In an era when headlines tend to warn of a “digital Pearl Harbor” — a catastrophic cyberattack that could darken an entire country or paralyze its water supply — it turns out that, often, the enemy would rather simply get inside our heads and manipulate them.
Psychological terror
A new and comprehensive study by the International Institute for Counter-Terrorism at Reichman University, published as Israel and Iran enter another round of fighting, finds that the Iranian hacker group Handala, which has become a familiar and troubling name in Israel’s cyber arena in recent years, is far less focused on destroying physical systems and far more focused on managing a sophisticated and aggressive campaign of psychological terror and cognitive influence.
2 View gallery
Iranian cyberattack. The goal is often simply psychological terrorism
(Photo: Screenshot)
The study, published in the academic journal Studies in Conflict & Terrorism, was conducted by Professor Gabriel Weimann and Daniel Haberfeld. The researchers analyzed more than 200 posts by the group on social media and its website between 2023 and 2026, using advanced natural language processing tools and qualitative content analysis.

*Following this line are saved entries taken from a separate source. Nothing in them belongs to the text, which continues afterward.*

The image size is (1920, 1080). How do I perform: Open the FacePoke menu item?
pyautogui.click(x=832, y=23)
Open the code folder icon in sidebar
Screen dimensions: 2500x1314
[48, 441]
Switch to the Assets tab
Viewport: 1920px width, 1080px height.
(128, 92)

The conclusion emerging from the data is clear: Handala, operating as an official proxy of Iran’s Intelligence Ministry, uses cyber intrusions mainly as a pretext or lever. Its central goal is not causing long-term, real infrastructure damage, but creating panic, demoralization, weakening public resilience and deepening internal fractures in Israeli society.
Part of modern warfare
This represents another evolutionary stage in the history of modern warfare, combining the cyber world with psychological warfare. While Chinese cyber groups, such as Volt Typhoon, prefer to operate in total darkness for months or even years to establish quiet, covert access to critical infrastructure in the United States and Europe, and while groups identified with North Korea focus mainly on industrial espionage or robbing banks and cryptocurrency platforms to fund the regime, Handala’s model is much closer to the Russian “hack-and-leak” strategy.
This method is well known from Moscow’s digital interference in the 2016 U.S. presidential election, as well as from the activity of the Iranian group Moses Staff, which previously operated in Israel using similar methods.
Reichman University researchers found that Handala’s activity is managed like a well-scripted television drama. Its campaigns are built in fixed stages: first come threats and vague hints, then the attack itself is revealed with fanfare, and finally the stolen information is released gradually and in fragments.
This tactic is designed to ensure the incident remains at the center of public and media attention for weeks, thereby amplifying the psychological effect of each individual breach. To heighten anxiety, the group adopts the narrative of a “defender of the Palestinian people” exposing hidden truths, and sends threatening messages emphasizing technological superiority and the illusion of constant surveillance, such as the familiar wording: “We see everything.”
The target arena itself underwent an interesting shift over the period studied. While the group’s efforts once focused mainly on the private sector, alongside academic, government and media institutions, recent years have shown a clear and deliberate shift toward targeting public figures and Israeli politicians, including senior security officials and even former Prime Minister Naftali Bennett.
That choice is entirely calculated: Targeting well-known figures ensures much broader and faster media resonance, and allows the group to portray Israel’s national defense mechanisms as vulnerable and helpless while exploiting political polarization.
Still, the institute’s researchers stress that the focus on psychology should not be interpreted as technological weakness. The assumption that Handala lacks significant physical offensive capabilities is mistaken and dangerous. The choice of cognitive warfare is a matter of strategic goals set by the regime in Tehran, and those goals could change at any moment depending on geopolitical developments.
In the current reality, in which the keyboard serves as a weapon for shaping consciousness, citizens’ mental resilience and public awareness become the first line of national defense, no less than technological firewalls.